# What needs to be done
Leave the pictures out, and transcribe the material below exactly from the line with "You are a computer-use" to the line with "You are a GUI", both lines included.

# Dataset extract
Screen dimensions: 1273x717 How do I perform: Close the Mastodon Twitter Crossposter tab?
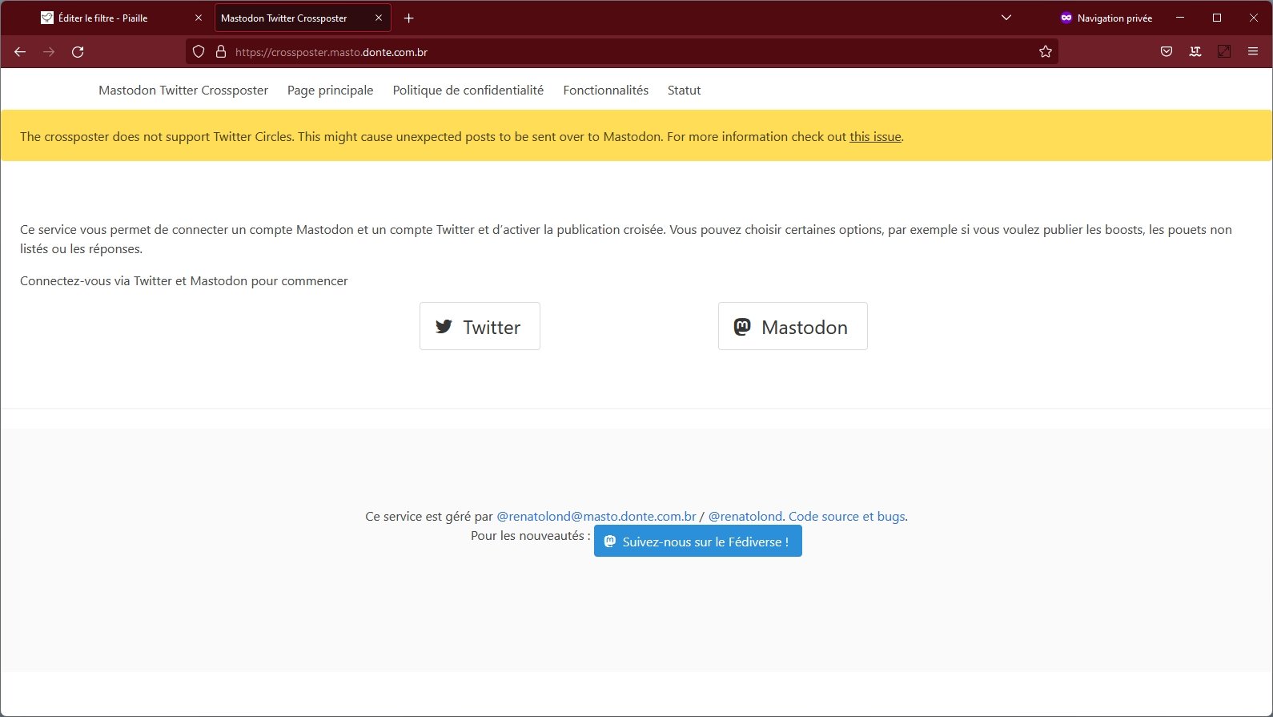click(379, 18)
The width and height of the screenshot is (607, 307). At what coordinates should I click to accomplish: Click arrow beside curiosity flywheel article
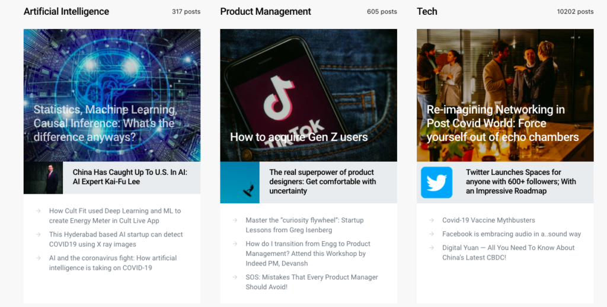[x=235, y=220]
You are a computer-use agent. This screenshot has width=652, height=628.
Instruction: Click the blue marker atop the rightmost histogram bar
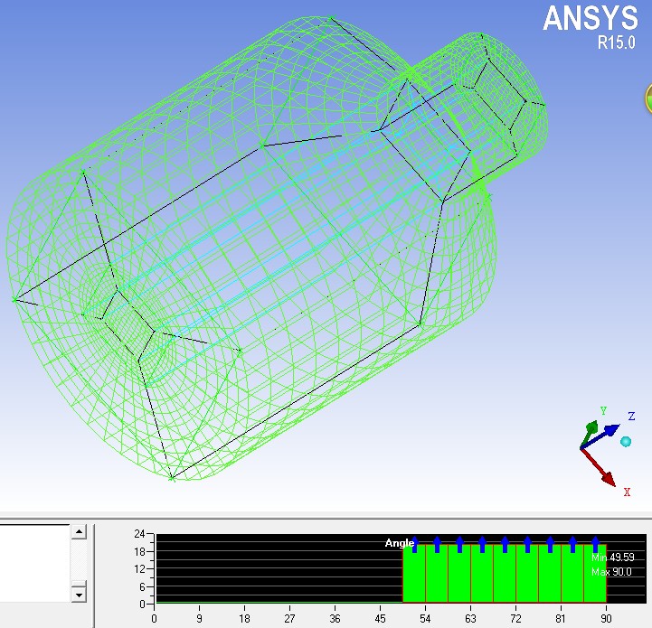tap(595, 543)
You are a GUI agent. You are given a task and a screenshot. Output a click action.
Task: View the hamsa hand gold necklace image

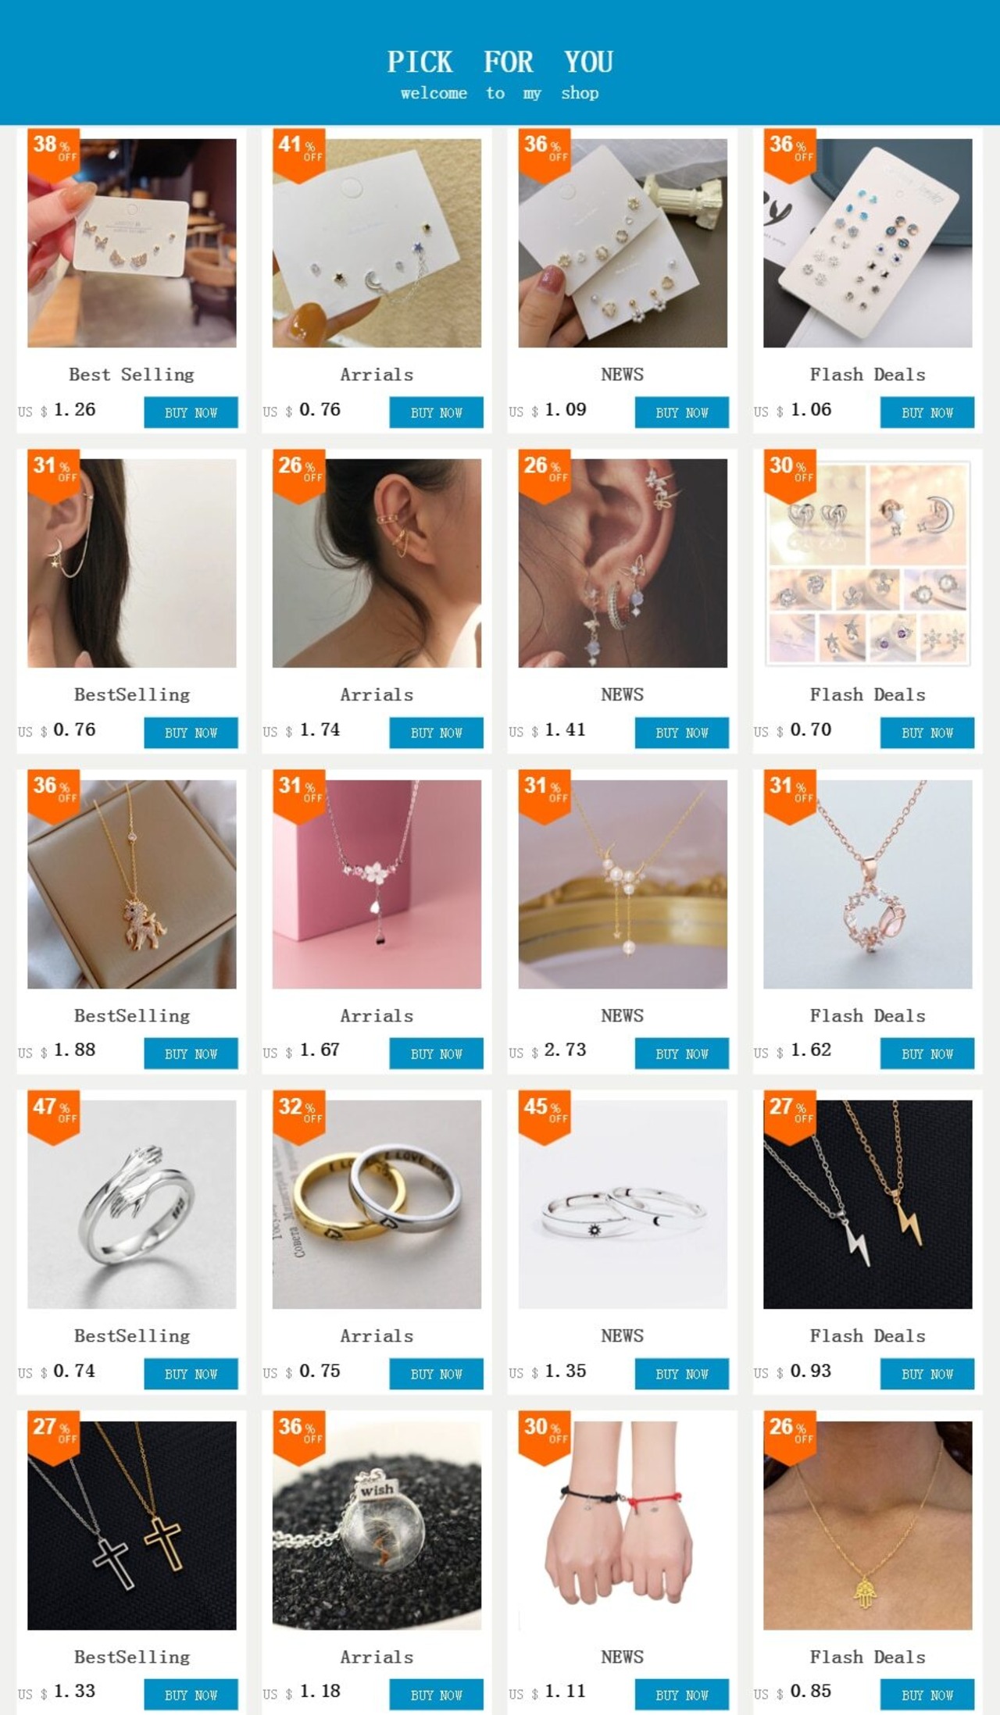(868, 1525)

# Exercise response
You are a computer-use agent. This screenshot has width=652, height=628.
Instruction: Click the blue marker atop the rightmost histogram bar
tap(595, 543)
You are a GUI agent. You are given a task and a screenshot. Output a click action.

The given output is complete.